Stored data:
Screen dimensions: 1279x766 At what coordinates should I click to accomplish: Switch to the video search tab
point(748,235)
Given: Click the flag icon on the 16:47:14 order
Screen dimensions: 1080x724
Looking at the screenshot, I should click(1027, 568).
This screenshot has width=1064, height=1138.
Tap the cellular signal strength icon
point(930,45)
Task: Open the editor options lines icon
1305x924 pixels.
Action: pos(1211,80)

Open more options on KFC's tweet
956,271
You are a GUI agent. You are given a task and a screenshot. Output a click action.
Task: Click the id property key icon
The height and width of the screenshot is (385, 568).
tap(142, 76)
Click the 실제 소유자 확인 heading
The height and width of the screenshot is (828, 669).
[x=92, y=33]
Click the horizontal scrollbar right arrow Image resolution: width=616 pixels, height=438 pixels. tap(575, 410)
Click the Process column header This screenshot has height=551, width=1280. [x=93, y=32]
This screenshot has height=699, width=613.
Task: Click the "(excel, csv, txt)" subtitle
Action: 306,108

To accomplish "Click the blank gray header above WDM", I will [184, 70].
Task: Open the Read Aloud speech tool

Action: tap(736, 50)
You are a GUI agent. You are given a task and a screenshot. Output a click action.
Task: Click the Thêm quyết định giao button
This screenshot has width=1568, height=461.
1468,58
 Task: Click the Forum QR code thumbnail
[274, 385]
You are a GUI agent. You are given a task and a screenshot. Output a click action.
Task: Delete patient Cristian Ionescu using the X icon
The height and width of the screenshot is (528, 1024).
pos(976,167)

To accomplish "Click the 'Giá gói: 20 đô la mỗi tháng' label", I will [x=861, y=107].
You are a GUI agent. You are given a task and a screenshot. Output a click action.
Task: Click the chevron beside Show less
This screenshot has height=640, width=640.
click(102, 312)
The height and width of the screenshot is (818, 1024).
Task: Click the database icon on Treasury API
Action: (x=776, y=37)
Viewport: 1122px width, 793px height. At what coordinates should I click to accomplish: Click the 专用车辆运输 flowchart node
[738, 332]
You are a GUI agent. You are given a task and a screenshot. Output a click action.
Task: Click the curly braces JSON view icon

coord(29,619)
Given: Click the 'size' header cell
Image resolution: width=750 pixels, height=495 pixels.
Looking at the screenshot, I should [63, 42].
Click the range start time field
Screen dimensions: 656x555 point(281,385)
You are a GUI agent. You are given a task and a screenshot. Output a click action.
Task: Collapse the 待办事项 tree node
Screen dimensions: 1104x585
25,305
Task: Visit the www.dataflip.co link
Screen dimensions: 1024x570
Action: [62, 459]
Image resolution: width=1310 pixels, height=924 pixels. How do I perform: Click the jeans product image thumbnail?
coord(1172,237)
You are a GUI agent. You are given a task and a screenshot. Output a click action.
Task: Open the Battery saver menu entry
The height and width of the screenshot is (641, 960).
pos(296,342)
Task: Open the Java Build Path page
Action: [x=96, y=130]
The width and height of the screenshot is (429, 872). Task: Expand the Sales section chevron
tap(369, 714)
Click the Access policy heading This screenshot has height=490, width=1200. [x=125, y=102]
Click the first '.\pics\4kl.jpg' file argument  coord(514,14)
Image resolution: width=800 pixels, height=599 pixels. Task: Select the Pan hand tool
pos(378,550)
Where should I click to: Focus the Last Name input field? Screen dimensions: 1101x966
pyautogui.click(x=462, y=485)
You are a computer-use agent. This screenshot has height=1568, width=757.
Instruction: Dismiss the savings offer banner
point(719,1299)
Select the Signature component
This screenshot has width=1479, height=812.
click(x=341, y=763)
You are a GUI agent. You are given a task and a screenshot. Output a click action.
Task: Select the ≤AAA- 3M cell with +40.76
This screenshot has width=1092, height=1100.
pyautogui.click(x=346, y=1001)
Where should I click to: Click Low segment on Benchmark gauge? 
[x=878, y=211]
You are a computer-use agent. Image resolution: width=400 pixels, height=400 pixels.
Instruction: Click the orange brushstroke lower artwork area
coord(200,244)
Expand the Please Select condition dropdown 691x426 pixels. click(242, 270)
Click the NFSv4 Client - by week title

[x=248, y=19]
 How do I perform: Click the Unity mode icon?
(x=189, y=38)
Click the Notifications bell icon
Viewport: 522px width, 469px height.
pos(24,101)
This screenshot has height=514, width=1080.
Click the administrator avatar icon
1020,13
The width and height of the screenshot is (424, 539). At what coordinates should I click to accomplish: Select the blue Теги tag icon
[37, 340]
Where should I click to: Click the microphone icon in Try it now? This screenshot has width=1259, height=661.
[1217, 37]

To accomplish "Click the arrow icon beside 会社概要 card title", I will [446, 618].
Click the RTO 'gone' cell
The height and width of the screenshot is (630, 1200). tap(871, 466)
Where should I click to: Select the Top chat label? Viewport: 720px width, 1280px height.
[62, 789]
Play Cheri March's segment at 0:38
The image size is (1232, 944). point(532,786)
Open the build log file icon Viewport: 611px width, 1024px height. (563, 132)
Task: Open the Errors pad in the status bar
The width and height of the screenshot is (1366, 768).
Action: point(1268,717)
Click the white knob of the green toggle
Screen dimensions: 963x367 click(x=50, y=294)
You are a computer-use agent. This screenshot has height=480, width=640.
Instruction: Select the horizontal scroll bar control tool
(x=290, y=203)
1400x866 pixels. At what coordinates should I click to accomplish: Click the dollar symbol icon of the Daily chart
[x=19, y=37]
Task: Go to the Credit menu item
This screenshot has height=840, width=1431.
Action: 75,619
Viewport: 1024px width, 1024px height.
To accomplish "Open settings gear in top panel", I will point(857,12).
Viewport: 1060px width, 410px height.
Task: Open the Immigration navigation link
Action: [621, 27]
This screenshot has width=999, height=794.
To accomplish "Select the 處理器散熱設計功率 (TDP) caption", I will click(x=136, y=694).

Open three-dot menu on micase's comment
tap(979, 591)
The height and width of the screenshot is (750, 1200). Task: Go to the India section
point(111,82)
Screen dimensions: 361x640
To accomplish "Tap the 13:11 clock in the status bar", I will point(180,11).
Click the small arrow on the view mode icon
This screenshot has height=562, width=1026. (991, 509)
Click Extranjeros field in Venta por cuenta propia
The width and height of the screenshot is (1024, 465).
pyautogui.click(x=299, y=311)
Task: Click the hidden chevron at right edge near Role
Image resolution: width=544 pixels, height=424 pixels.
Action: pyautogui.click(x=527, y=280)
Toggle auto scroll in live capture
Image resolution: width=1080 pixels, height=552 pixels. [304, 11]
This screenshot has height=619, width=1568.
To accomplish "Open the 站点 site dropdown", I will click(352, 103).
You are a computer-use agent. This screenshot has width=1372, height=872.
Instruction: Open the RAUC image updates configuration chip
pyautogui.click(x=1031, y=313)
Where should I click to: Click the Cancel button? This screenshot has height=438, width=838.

__Your goal__
Reproduce, character for character, only the lines of the preceding data that start at the line with "Instruction: Select the" and end at the line with "Viewport: 1024px width, 1024px height.", both included.

__Completed exercise__
Instruction: Select the horizontal scroll bar control tool
(x=290, y=203)
1400x866 pixels. At what coordinates should I click to accomplish: Click the dollar symbol icon of the Daily chart
[x=19, y=37]
Task: Go to the Credit menu item
This screenshot has height=840, width=1431.
Action: 75,619
Viewport: 1024px width, 1024px height.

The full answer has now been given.